Programa do DOJ que garante assistência jurídica a imigrantes pobres fica paralisado após mudanças internas

Sem advogados responsáveis, órgão não aprovou novos pedidos desde março e gera preocupação entre entidades

Por Lara Barth

DOJ ameaça processar autoridades locais que resistirem à aplicação de leis de imigração

Um programa do Departamento de Justiça dos Estados Unidos (DOJ) responsável por credenciar organizações que oferecem assistência jurídica a imigrantes de baixa renda está praticamente paralisado após uma reestruturação interna. Desde março, nenhuma nova solicitação foi aprovada, segundo fontes ouvidas pela CBS News.

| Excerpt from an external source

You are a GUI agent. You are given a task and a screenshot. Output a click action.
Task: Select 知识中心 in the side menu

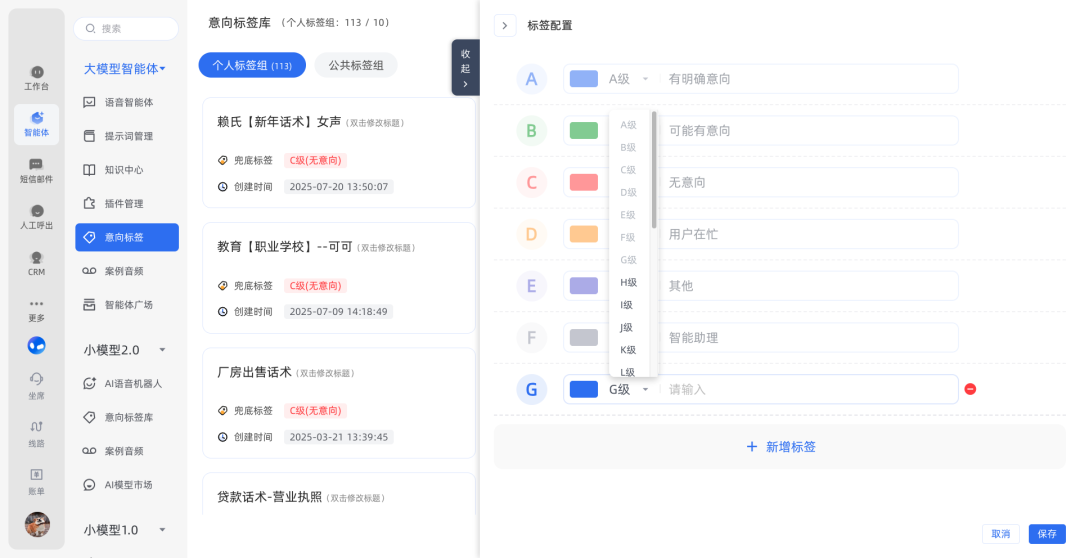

O impasse começou após a transferência, sem explicação oficial, de um pequeno grupo de advogados seniores que operava o programa de Reconhecimento e Credenciamento (Recognition and Accreditation), ligado ao Escritório Executivo de Revisão de Imigração. Esses profissionais eram responsáveis por analisar e aprovar pedidos de organizações que desejam prestar apoio legal a imigrantes.

O programa permite que representantes não advogados — geralmente vinculados a entidades sem fins lucrativos, muitas delas religiosas — atuem legalmente em processos como pedidos de naturalização e defesa em tribunais de imigração. Com a saída dos advogados, restaram apenas funcionários administrativos, que não têm autoridade para aprovar ou rejeitar solicitações.

Mesmo assim, o órgão continua recebendo entre 40 e 60 novos pedidos por semana. O Departamento de Justiça afirmou anteriormente que o programa não foi encerrado, mas não detalhou quando as atividades serão normalizadas.

Organizações que dependem do sistema alertam para impactos diretos no atendimento a imigrantes. Rocío Pulido, do Resurrection Project, em Chicago, afirma que a mudança compromete a capacidade de oferecer suporte jurídico em larga escala. “Não conseguimos atender à demanda apenas com advogados”, disse.

Mais de 330 organizações enviaram uma carta às autoridades federais pedindo a retomada imediata do funcionamento completo do programa. Segundo o grupo, o tempo de análise já era longo — entre seis e oito meses — e agora a situação tende a piorar.